A DISTRICT court judge has warned motorists that it is unwise to smoke cannabis and then drive in West Cork because the detections by gardaí are considerably high.
He also said that drugs can stay in peoples’ systems for days or even weeks after they have been consumed.
Judge Colm Roberts made the comment while dealing with the case of Alan Fuller at Clonakilty District Court.
Mr Fuller, with an address at Onslow Gardens, Commons Road, Cork city pleading guilty to driving while under the influence of an intoxicant when stopped by gardaí at a checkpoint on August 31st 2020.
Sgt Paul Kelly told the court that an oral fluid test given by the defendant to Gda Michael Dunne tested positive for cannabis and Mr Fuller was then arrested and taken to Bandon Garda Station where blood specimens taken from him confirmed he was over the limit for cannabis.
The court heard the defendant has no previous convictions. Solicitor Plunkett Taaffe said his client, who is a self-employed plasterer, was seeking a one-month postponement on a one-year driving ban handed down by Judge Roberts.
Judge Roberts allowed the postponement until June 1st and also convicted and fined him €150.
‘Don’t smoke and drive in West Cork as detections are large,’ warned Judge Roberts.
At the same court sitting, Judge Roberts also warned another man who he convicted of driving while under the influence of cannabis that the word needs to get out that cannabis can stay in the system for days, or even weeks afterwards.

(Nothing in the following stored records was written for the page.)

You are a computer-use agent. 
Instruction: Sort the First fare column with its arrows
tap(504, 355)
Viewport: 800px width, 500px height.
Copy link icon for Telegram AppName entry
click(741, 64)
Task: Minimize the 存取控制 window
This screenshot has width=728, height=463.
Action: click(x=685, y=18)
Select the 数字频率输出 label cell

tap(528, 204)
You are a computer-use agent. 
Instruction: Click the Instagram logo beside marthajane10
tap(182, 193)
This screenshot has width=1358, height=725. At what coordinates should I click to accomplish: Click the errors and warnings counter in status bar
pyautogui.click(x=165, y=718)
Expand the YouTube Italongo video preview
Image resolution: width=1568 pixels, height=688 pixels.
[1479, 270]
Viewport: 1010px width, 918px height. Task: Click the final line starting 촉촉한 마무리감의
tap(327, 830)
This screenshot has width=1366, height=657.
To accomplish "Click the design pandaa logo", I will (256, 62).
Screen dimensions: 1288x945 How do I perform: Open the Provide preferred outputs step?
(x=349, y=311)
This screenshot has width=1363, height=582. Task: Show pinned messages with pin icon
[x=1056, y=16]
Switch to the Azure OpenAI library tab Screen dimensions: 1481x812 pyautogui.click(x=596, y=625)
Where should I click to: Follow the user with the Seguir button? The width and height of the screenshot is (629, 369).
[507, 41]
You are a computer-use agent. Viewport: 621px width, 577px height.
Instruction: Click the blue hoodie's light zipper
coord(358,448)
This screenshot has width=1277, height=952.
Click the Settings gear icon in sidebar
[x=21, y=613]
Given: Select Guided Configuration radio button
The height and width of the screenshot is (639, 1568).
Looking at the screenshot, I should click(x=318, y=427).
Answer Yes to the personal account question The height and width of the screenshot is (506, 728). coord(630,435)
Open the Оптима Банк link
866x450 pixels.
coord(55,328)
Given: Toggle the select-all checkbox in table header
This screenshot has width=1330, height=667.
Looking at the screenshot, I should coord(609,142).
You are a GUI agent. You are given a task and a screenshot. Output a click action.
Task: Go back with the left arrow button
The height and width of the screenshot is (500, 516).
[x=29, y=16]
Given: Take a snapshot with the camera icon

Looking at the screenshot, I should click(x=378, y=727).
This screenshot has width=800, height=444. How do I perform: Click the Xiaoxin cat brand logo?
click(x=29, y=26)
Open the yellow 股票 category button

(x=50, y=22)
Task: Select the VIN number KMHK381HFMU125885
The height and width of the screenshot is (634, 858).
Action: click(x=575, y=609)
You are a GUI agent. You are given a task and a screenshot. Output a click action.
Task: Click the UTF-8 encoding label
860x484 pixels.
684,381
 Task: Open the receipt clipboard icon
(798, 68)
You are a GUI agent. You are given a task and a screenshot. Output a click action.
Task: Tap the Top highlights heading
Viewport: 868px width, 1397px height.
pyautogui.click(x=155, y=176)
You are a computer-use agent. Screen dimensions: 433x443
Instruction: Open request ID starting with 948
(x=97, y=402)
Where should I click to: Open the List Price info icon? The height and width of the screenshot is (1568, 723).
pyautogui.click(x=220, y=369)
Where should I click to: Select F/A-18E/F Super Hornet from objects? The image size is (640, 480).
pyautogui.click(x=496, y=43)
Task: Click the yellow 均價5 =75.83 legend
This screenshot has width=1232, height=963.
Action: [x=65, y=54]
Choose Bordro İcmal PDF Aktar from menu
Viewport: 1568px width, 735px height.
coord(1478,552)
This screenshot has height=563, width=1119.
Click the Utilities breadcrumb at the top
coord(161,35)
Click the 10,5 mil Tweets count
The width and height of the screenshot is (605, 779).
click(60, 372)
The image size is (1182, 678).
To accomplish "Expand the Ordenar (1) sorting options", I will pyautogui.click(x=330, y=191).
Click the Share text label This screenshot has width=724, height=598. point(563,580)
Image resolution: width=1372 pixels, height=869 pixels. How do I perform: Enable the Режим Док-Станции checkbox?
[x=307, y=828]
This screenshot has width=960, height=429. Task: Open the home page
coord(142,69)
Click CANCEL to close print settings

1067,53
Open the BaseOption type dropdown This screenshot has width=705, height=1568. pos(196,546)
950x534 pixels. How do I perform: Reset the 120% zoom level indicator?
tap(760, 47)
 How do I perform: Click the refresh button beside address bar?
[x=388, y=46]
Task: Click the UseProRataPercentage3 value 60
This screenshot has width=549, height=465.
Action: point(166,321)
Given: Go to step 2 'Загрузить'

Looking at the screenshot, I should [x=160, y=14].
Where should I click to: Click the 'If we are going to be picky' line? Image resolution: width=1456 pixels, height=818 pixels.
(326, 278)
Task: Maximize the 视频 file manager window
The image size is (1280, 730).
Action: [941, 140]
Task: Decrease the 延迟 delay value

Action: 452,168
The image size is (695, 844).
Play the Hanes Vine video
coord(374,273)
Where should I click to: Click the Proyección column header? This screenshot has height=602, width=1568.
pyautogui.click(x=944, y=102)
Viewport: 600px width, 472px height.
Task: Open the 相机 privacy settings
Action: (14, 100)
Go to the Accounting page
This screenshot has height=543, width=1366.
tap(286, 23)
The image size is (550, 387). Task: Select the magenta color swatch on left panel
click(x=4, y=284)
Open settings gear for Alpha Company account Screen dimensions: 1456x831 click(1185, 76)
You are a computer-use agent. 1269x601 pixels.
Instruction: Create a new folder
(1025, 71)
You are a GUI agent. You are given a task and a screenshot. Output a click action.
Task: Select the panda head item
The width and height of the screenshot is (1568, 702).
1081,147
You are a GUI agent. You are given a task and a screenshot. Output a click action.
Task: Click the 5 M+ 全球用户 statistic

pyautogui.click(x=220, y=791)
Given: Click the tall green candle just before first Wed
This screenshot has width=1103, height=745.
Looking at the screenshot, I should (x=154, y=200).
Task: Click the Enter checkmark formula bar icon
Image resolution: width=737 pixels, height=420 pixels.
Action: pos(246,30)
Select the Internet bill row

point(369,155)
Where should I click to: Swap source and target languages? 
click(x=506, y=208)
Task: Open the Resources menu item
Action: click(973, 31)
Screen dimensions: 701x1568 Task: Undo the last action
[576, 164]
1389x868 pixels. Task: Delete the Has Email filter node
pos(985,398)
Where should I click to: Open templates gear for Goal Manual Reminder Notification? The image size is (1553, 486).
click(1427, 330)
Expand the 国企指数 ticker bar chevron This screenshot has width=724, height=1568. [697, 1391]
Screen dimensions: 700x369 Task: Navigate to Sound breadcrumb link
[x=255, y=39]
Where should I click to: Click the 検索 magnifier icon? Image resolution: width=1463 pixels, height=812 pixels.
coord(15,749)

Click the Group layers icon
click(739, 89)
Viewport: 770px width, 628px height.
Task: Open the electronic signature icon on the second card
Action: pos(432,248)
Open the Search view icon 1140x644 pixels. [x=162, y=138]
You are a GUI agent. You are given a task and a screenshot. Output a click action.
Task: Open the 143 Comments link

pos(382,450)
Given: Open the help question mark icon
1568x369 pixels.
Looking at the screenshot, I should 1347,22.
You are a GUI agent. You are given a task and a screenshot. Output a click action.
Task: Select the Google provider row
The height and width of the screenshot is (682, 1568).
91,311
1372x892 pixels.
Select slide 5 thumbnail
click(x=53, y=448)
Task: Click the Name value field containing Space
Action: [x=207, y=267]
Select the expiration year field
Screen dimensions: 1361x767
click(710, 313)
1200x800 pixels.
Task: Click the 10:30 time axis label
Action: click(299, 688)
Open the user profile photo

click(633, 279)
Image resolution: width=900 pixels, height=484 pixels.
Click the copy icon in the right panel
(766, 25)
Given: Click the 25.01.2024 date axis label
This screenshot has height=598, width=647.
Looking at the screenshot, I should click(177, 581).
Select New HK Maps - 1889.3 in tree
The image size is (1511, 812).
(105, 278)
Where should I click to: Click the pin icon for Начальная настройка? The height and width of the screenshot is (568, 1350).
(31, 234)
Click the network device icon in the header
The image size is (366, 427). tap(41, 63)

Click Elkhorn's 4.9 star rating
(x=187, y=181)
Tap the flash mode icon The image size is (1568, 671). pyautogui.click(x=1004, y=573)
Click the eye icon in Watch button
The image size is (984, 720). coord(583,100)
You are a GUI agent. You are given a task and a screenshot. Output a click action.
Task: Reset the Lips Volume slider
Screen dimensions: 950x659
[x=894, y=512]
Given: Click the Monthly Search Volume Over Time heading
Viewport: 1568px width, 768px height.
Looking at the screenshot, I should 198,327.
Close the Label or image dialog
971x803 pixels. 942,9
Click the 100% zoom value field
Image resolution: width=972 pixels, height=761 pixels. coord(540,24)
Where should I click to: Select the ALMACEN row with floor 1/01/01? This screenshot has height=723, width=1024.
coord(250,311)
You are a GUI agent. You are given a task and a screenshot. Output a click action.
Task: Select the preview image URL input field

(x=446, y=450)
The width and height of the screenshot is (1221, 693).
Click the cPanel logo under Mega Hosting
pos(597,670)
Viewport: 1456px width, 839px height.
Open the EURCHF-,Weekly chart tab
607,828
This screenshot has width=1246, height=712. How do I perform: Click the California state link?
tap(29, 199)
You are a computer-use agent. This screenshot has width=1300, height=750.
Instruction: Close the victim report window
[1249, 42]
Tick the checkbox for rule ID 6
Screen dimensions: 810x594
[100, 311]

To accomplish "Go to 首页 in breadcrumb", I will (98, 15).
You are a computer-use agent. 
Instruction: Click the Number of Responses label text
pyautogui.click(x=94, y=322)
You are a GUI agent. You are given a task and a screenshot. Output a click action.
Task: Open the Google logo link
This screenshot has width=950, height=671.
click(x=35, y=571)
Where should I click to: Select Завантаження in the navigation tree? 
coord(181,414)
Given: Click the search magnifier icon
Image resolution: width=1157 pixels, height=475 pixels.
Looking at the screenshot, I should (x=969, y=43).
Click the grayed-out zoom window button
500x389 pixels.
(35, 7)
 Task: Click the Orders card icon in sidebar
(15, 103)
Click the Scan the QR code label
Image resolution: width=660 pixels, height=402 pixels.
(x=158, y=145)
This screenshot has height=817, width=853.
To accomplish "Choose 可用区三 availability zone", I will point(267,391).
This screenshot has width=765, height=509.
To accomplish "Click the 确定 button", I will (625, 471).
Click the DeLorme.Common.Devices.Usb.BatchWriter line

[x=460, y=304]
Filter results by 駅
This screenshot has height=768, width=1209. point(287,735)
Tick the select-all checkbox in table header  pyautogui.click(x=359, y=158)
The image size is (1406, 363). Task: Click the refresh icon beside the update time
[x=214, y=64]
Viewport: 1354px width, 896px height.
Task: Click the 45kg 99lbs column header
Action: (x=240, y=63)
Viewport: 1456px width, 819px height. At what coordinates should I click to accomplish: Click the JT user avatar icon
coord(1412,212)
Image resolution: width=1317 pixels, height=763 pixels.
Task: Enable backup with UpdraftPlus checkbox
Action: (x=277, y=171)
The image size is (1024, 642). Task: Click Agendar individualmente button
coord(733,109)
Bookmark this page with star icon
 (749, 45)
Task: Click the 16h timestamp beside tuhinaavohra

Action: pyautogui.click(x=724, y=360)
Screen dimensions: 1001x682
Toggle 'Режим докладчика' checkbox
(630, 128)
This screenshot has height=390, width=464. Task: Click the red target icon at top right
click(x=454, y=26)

Niall Mullane (23) of 9 Marwood Avenue, Glanmire, Cork pleaded guilty to driving under the influence of an intoxicant as well as possessing cannabis with an estimate value of €1.
Sgt Paul Kelly told the court that the defendant was stopped by gardaí on May 29th last at Madame, Ballinscarthy, while driving a white BMW.
Following an oral fluid test which tested positive for cannabis, Mr Mullane was arrested and brought to a nearby garda station where blood specimens given there confirmed cannabis was in his system.
‘A search of his car also found a small amount of cannabis, which was valued at €1.’
Judge Roberts said he never came across such a small value before and said it must have been a ‘speck’ and dismissed the charge.
He directed him to donate €100 to Pieta and banned him from driving for one year and convicted and fined him €150 for the driving offence.
Solicitor Conrad Murphy sought a postponement of the ban until September so his client, who works as a forklift driver, could get his affairs in order.
Judge Roberts granted the postponement and said it is important to ‘get the word out’ that drugs can stay in one’s systems for a long time.
‘In one case it was in a defendant’s system for 20 days,’ said Judge Roberts.